=== Data extract ===

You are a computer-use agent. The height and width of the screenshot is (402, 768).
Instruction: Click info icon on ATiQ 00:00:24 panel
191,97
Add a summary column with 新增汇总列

...

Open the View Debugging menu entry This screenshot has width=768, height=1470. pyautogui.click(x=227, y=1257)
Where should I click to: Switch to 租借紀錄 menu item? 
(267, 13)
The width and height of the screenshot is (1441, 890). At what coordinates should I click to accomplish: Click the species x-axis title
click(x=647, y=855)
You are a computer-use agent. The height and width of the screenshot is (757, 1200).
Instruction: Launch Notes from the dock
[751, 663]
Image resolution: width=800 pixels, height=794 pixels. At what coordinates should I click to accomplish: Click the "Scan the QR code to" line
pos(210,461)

=== Work to be completed ===
Scan the material for the word "agent". Return every line where it is found.

=== Response to the task ===
You are a computer-use agent. The height and width of the screenshot is (402, 768).
You are a computer-use agent. The height and width of the screenshot is (757, 1200).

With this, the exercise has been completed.